O início do primeiro parágrafo já mostra um “problema”: “A saída dos cubanos do programa Mais Médicos pode deixar o interior de Goiás sem médicos para a atenção básica de Saúde”. Ora, se o jornal fala em 46 municípios, mas Goiás tem 246 municípios, não se pode falar em “o interior”, quer dizer, todo o interior. Exceto, claro, se “O Popular” tivesse apresentado dados mais amplos, o que não fez.
O “Pop” não informa quais são as “46 cidades de Goiás sem Mais Médicos”. Um gráfico aponta que “dezoito cidades goianas têm mais da metade da equipe de Saúde da Família, porta de entrada do SUS, formada por médicos cubanos”.
O jornal afirma que, “em dez municípios goianos, os profissionais de Cuba são os únicos médicos da Equipe de Saúde da Família”. Quais são os dez municípios, os repórteres não informam.
Curiosamente, quando mencionam algumas cidades, fica explícito que, além de um médico cubano, há outro médico não cubano. Moiporá tem um médico cubano, mas tem outro que atende urgência e emergência. Os 1.684 moradores ficarão desassistidos? Tudo indica que sim. Mas com dois médicos já não estavam com escassa assistência? É uma pergunta que os jornalistas deixaram de fazer à única fonte entrevistada, o secretário de Saúde, Marcilon Moreira da Silva. Por que o jornal não entrevistou os médicos e moradores do município?
Jesúpolis, com 2.460 habitantes, tem um médico cubano e dois médicos brasileiros (um deles é cardiologista). São três médicos. A ausência do profissional da ilha caribenha fará tanta falta? O prefeito Wygnerley de Morais diz que sim, e certamente sabe do que está falando. Há médicos particulares no município que atendem pelo SUS? O jornal não informa.
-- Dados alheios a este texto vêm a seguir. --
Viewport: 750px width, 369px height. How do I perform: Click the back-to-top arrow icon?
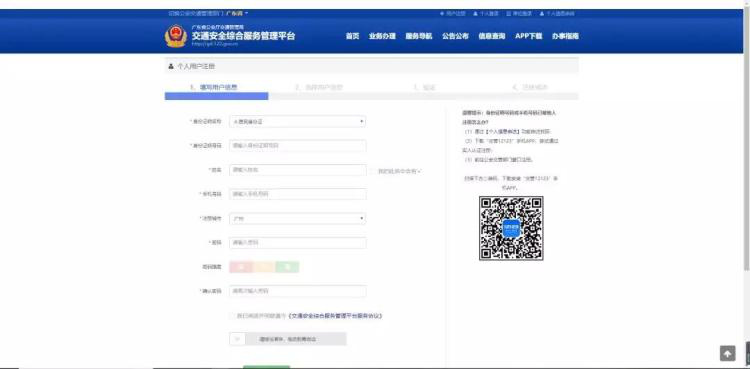pyautogui.click(x=727, y=353)
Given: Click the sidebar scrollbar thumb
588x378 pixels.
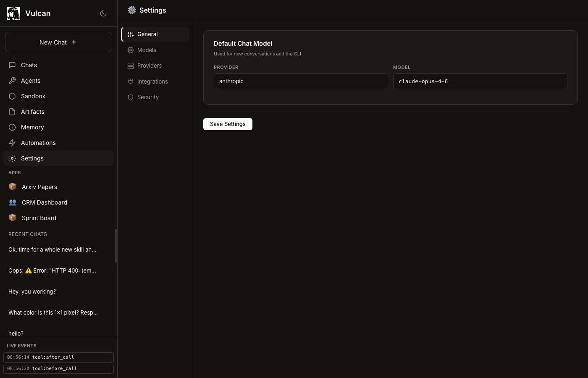Looking at the screenshot, I should click(116, 246).
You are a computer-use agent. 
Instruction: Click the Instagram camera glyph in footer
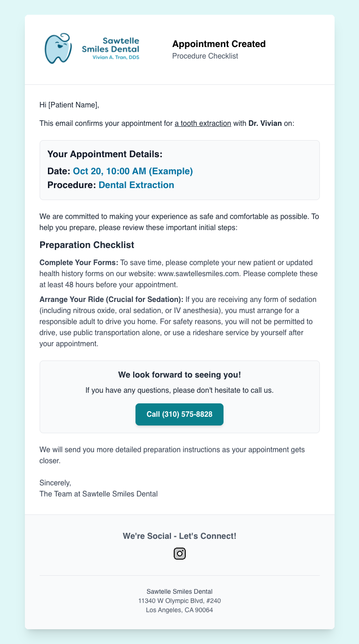(179, 553)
Em Buriti de Goiás, há três médicos — uma é cubana. Os brasileiros, informam o jornal, ganham 30 mil reais por mês. Um salário que, convenhamos, não é nada mau.
O “Pop” conta que Guaraíta tem dois médicos, um brasileiro e uma cubana. A secretária da Saúde, Débora Brandão, é peremptória: mesmo sem a cubana, a cidade “não ficará sem médico”.
A impressão que se tem é que, apesar da retirada dos médicos cubanos, a população não ficará inteiramente desassistida. A reportagem de “O Popular” não consegue comprovar que “o interior” — o jornal enfatiza o artigo “o”, isto, todo o interior — ficará sem médicos. A pauta matou a reportagem ou a reportagem matou a pauta. Ou as duas coisas.
Os repórteres não fazem uma pergunta crucial aos secretários de Saúde e aos prefeitos: como funcionava o setor de saúde de suas cidades antes do Mais Médicos? Outra questão: “O Popular” sugere que o Mais Médicos só tem cubanos? É uma pergunta que ao jornal — que reputo sério e competente — cabe responder.